## Your instructions
Report how many lines of the listing contain the string "icon", with no other words.
==========
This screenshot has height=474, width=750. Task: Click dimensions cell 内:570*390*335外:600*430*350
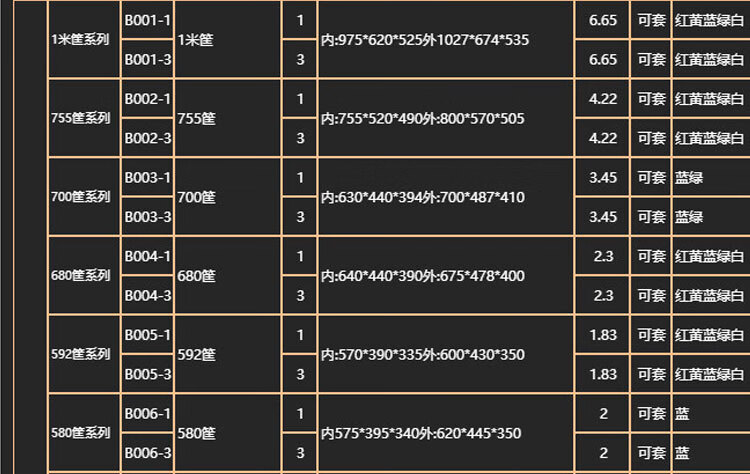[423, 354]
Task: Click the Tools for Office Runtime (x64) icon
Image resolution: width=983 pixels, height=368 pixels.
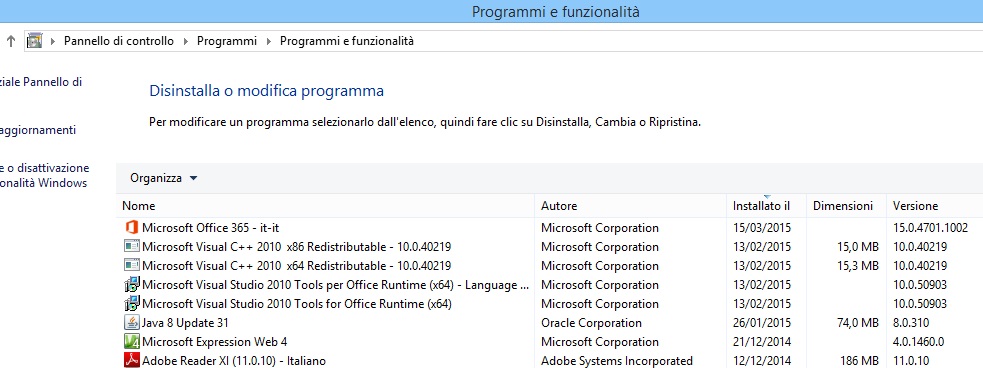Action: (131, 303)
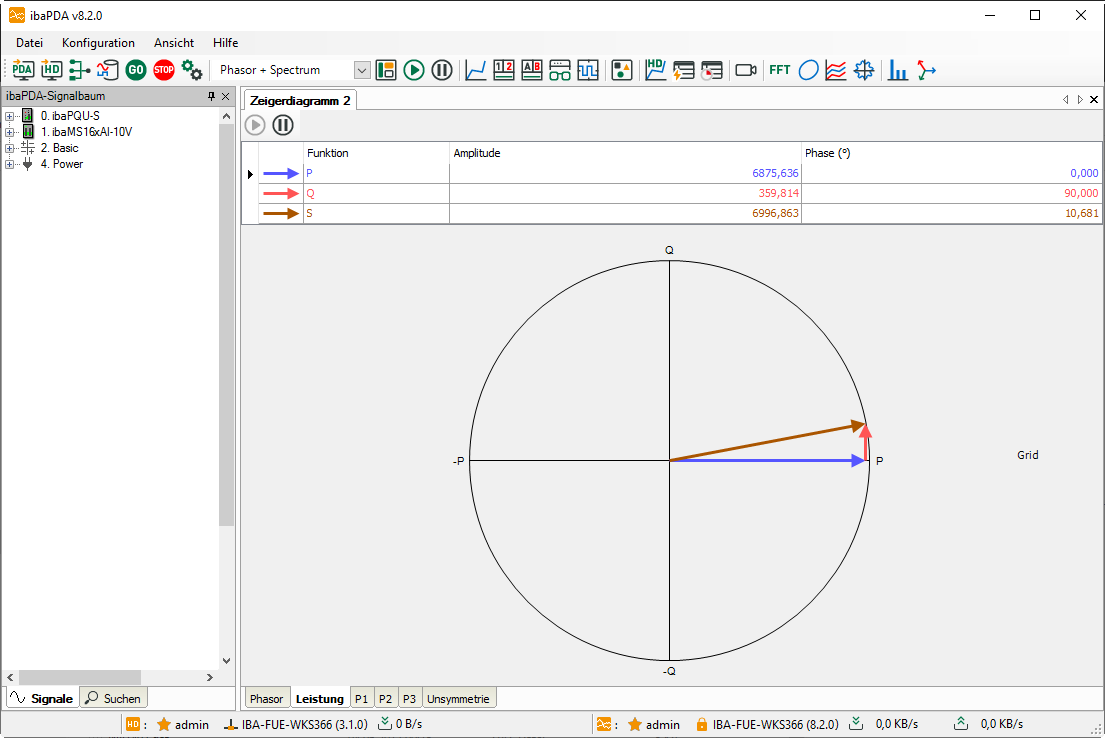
==========
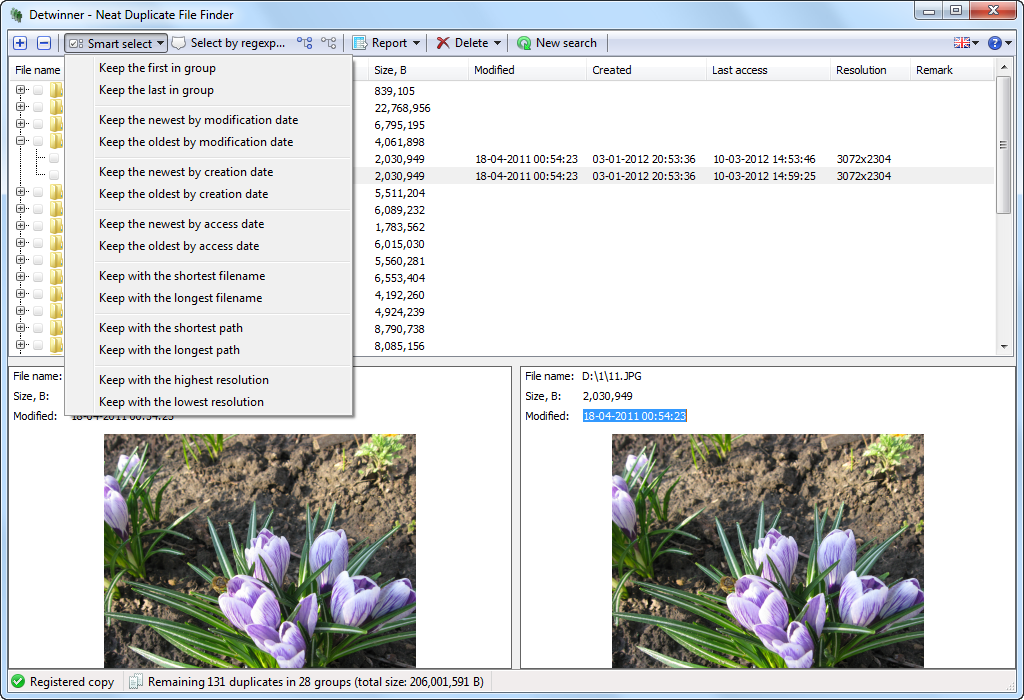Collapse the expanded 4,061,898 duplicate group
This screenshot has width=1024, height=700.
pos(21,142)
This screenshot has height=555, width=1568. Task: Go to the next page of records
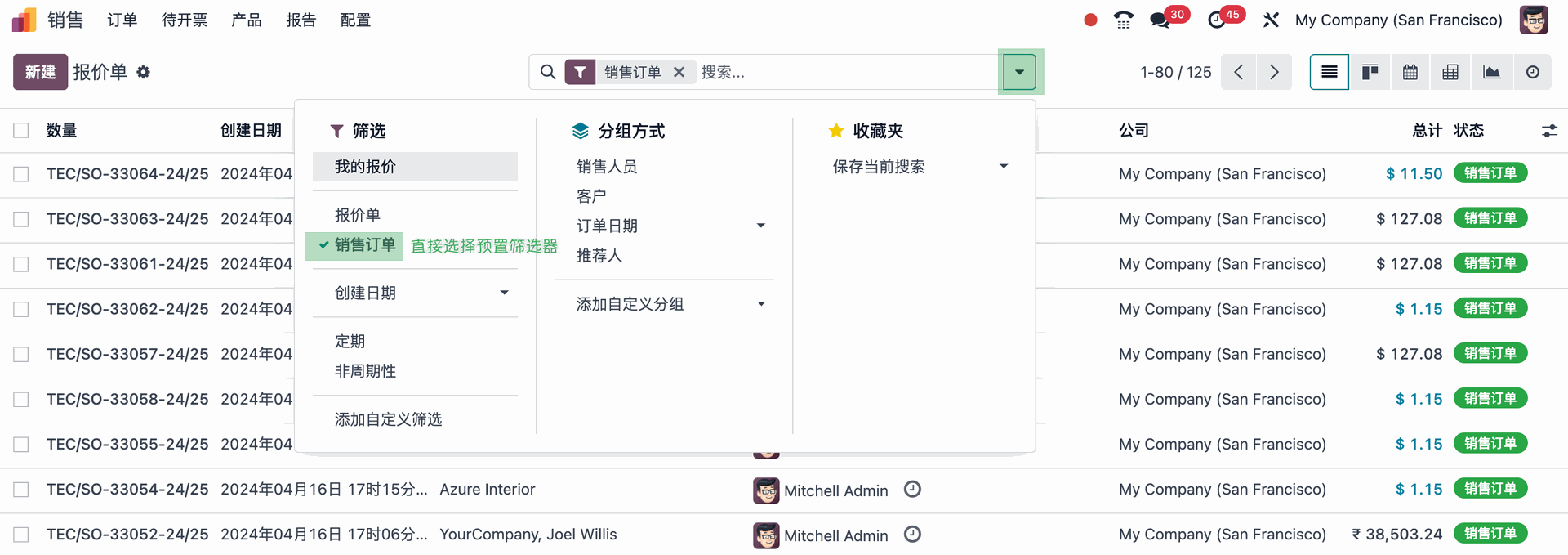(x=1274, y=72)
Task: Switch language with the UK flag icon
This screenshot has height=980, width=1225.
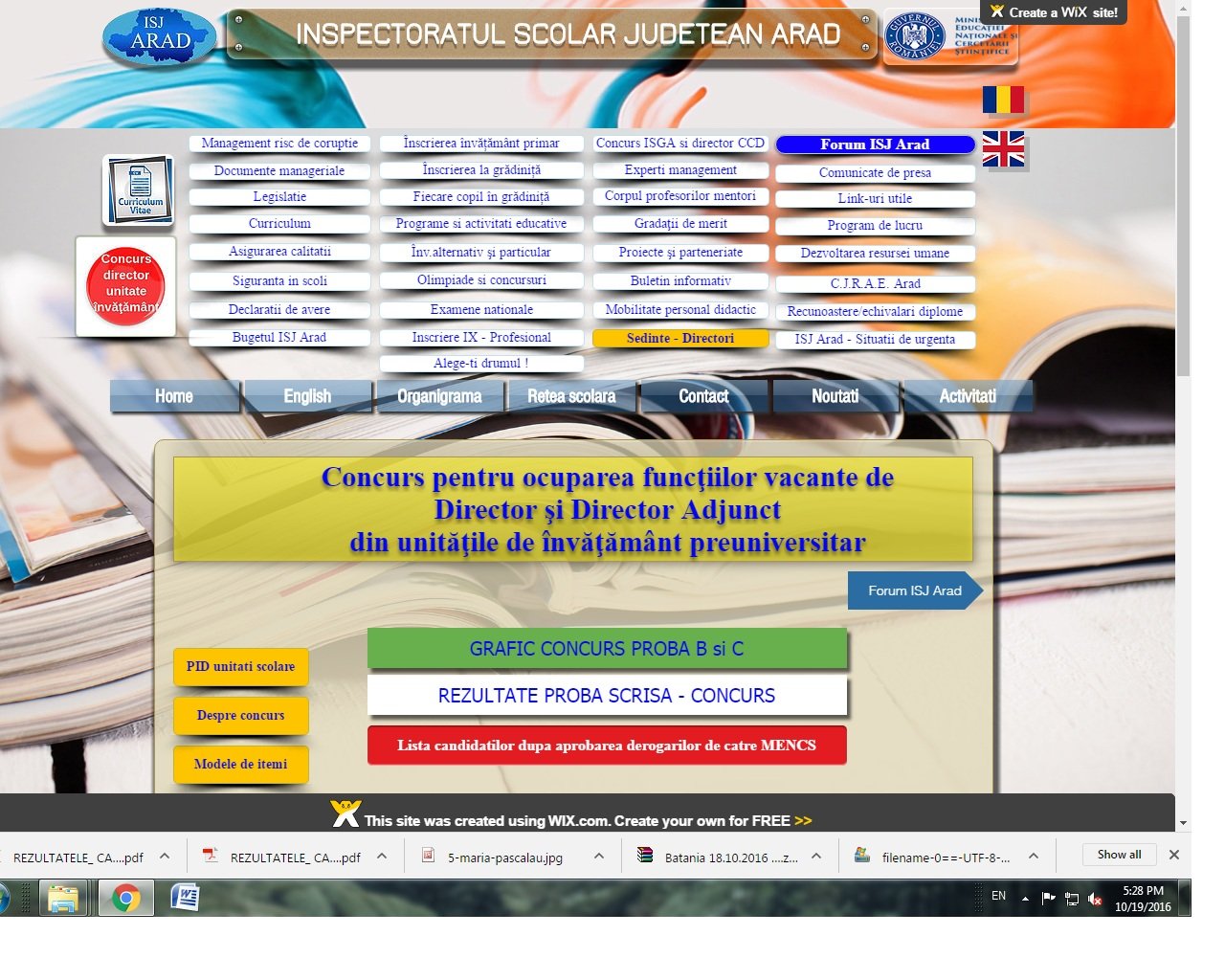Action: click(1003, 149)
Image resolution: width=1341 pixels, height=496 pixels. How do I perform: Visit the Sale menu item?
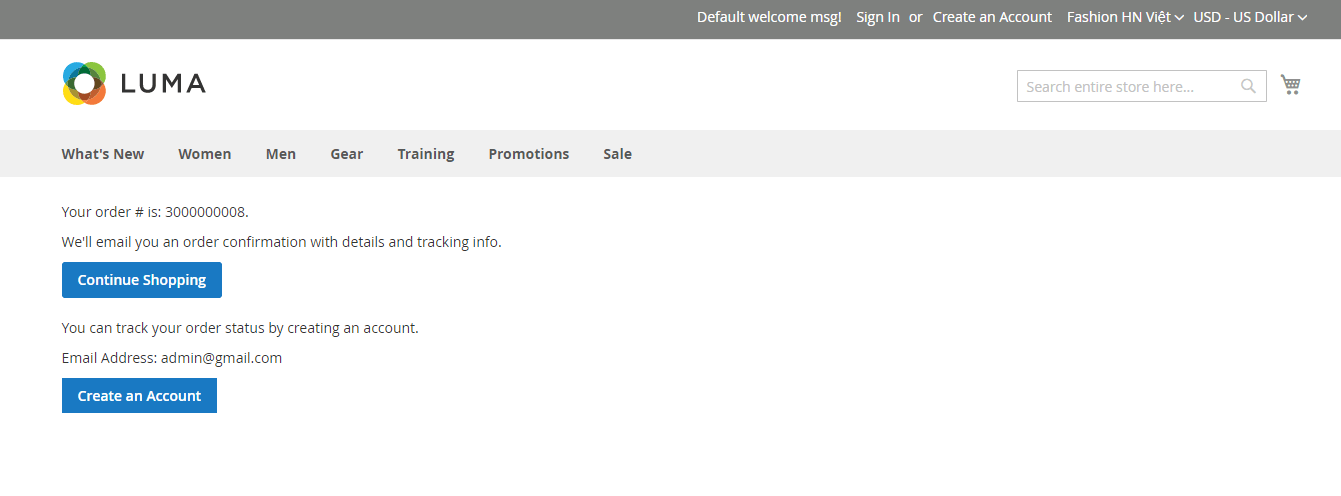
==========
## Output
2